Maintenance Regimen: The Maintenance Regimen is to be implemented after completion of one of the treatment regimens. It is designed to allow the patient to maintain the improvements and benefits that they achieved during the treatment period.

Cleanser, Toner, Sun Protection daily.

Hydroquinone products and Exfoliator— twice/week.



EXFOLIATOR can be used less often if redness is too intense.

Use tretinoin and BALANCER every other night for the first week of treatment.

SKIN LIGHTENER is used at night for spot treatment.  



This prescription strength skin care program produces results at the cellular level. You will experience different reactions and results as you progress through the three phases of 6 weeks per phase. The total rejuvenation process will take 18 weeks. Real results take time and this program will produce results if you stay with the program.

1)   Weeks 1 - 6 Action:

The top layer of the skin exfoliates and new skin cells begin developing in the dermal layer. Melanin production by melanocytes is reduced.


  • Flaking and light peeling, sensitive feeling
  • Possible redness and a dry feeling
  • Some fading of discolored areas, fading of freckles
  • Wrinkles and lines may appear more prominent

NOTE: some acne patients experience a worsening of their breakouts. This is temporary. 

2)   Weeks 7 – 12 Action:

The new skin cells are migrating to the surface and new collagen and elastin is being produced. Melanin production continues to be inhibited.


  • Improvement in wrinkles is noticeable
  • Pore size is reduced creating smoother looking skin
  • Lightening of the skin continues
  • Redness and dry feeling subside

3)   Weeks 13 – 18   Action:

All cellular stimulation is functioning correctly. New skin cells are on a regular 6 week cycle, melanin production is controlled, and elastin and collagen deposition is optimized.
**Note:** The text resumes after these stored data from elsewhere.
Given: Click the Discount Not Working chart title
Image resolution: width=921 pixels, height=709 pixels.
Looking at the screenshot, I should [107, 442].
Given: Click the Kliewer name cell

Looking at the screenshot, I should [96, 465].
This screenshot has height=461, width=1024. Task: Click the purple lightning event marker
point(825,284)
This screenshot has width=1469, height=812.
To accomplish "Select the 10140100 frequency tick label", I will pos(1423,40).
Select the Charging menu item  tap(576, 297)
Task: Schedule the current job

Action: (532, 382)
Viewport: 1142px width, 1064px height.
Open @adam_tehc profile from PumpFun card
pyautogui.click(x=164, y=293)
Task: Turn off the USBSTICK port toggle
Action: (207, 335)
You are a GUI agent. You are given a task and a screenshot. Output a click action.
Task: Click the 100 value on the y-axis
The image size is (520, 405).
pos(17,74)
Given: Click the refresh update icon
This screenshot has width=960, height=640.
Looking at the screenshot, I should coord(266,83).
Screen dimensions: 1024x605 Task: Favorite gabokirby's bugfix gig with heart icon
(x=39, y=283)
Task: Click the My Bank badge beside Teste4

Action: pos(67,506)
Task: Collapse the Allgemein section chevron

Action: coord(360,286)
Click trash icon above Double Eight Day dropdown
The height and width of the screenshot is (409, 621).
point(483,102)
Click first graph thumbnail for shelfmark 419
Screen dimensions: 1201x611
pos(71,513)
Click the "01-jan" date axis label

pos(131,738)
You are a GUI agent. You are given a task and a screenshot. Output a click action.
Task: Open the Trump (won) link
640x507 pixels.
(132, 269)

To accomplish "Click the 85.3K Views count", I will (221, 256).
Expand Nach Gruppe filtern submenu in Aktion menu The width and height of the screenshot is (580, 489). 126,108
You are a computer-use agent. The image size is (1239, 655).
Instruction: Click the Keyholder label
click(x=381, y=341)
  • Even skin tone and smoothness
  • Skin is self hydrating
  • Redness is gone
  • Improvements in elasticity evident, wrinkle reduction


 Fitzpatrick Skin Type Classification


Skin Type

I         Always burns, never tans. Extremely fair skin, blonde or red haired,

          freckled complexion, blue or green eyes. Example: Irish or Scottish.

II        Always burns, tans minimally. Fair skinned, sandy to brown hair, blue, green, or brown eyes.   Caucasian.

III       Sometimes burns, tans gradually. Average skin, brown hair and brown eyes.

IV       Burns minimally, always tans. Olive skin, brown or black hair, dark brown or black eyes. Caucasian, 

          Mediterranean type.

V        Rarely burns, tans well. Dark brown skin, black hair, black eyes. Middle Eastern, Hispanic, some African.

VI       Never burns, deeply pigmented. Black skin, black hair, black eyes. African.